Good deeds would refer to conduct. For some suggestions regarding good deeds, please Click Here.
●Heb 10:25 ...Let us not give up meeting together, as some are in the habit of doing, but let us encourage one another and all the more as you see the Day approaching. (NIV)
The teetering Jews were at risk of losing interest and disassociating with believing Jews. A coal will lose its heat rapidly when separated from the fire. Well.. that goes for teetering Jews too.
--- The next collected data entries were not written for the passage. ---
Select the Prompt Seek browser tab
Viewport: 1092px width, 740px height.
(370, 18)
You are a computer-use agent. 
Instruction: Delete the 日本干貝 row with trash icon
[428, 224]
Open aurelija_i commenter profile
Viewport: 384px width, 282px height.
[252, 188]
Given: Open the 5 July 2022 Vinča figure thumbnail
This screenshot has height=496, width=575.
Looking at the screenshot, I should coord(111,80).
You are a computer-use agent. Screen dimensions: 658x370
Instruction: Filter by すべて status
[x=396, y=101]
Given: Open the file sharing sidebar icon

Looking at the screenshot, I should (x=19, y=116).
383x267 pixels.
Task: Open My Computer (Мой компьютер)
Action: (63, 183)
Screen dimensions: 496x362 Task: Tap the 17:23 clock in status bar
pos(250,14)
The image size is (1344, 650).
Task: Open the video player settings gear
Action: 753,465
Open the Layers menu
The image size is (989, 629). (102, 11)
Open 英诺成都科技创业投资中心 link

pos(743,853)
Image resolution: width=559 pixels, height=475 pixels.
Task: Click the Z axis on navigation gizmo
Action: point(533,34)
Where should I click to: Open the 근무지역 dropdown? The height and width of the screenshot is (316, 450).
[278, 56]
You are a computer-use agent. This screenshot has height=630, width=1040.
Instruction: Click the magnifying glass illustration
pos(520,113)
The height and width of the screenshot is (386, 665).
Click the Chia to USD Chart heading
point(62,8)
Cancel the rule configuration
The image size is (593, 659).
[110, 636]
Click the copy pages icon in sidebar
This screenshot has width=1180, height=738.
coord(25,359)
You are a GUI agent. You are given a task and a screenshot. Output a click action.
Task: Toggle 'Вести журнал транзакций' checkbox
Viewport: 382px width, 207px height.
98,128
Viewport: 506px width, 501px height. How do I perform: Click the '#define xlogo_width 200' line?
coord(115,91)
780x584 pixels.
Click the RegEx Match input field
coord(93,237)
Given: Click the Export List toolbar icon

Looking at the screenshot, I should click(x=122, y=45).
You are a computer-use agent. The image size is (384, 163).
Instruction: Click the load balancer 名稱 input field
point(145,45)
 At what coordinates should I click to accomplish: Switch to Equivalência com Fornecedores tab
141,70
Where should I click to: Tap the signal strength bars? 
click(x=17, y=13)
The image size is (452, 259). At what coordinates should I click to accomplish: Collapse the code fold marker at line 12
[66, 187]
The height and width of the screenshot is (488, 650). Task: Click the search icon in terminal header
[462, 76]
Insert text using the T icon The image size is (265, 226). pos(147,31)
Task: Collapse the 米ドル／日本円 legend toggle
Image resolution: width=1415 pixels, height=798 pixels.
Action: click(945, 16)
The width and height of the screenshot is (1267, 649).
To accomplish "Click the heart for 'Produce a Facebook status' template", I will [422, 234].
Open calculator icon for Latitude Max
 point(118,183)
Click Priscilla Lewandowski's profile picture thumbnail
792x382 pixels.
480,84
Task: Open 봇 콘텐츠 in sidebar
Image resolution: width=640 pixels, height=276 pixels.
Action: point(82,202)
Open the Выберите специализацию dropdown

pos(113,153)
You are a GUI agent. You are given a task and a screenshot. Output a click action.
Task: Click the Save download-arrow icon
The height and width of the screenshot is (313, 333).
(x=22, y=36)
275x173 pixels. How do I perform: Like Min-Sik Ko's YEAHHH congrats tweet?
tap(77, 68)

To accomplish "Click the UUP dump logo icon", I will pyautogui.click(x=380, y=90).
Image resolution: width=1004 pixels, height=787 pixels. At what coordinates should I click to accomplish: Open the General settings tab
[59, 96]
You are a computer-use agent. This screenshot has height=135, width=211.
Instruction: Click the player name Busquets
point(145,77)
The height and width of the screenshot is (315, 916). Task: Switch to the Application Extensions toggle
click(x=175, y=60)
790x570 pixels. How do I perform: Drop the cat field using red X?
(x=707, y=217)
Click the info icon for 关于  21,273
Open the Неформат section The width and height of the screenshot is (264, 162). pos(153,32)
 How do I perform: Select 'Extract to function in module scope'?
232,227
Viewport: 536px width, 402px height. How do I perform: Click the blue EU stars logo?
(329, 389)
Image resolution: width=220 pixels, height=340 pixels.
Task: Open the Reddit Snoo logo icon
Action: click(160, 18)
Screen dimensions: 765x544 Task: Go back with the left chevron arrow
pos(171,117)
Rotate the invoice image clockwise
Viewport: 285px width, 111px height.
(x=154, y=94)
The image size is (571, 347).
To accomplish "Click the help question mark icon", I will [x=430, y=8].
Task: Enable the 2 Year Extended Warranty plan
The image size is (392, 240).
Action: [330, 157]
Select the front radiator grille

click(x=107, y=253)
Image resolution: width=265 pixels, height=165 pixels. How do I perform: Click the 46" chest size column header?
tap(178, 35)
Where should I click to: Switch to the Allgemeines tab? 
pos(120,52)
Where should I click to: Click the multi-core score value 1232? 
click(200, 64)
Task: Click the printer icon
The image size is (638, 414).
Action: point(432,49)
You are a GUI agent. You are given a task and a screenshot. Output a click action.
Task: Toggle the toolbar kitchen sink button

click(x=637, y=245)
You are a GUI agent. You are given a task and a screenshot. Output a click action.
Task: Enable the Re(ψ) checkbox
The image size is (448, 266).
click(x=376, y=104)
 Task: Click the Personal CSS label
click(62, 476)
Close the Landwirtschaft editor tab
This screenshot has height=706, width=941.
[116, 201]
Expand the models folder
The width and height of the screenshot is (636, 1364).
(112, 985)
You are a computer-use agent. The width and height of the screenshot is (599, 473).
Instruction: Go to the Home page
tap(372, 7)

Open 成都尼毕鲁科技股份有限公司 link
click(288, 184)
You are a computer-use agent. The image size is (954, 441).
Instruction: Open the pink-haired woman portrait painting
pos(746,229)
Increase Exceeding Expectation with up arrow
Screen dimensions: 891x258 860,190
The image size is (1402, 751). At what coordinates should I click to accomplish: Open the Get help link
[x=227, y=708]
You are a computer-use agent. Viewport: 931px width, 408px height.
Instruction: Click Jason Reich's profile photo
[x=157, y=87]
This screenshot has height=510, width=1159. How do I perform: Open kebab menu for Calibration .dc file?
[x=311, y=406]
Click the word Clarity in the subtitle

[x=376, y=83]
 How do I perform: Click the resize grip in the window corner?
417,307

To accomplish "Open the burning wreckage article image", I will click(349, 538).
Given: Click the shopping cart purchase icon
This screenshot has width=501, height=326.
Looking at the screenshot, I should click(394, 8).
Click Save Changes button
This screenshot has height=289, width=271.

Isolation from other believing Jews can easily leave the teeterers prey to modern Judaism and/or secular philosophies urging them to lose confidence in Jesus.
All through the first ten chapters of the Hebrews letter, its Jewish author steadily painted his countrymen into a corner, building a case for the unquestionable superiority of the new covenant, Jesus' Melchizedek-style priesthood, and his personal sacrifice. This next reference to Moses' Law is the coup de grâce that drives in the final coffin nail on Jews who are relying upon the first covenant to earn themselves a share in Abraham's promises.
●Heb 10:26-28 ...If we deliberately keep on sinning after we have received the knowledge of the truth, no sacrifice for sins is left, but only a fearful expectation of judgment and of raging fire that will consume the enemies of God. Anyone who rejected the law of Moses died without mercy on the testimony of two or three witnesses. (NIV)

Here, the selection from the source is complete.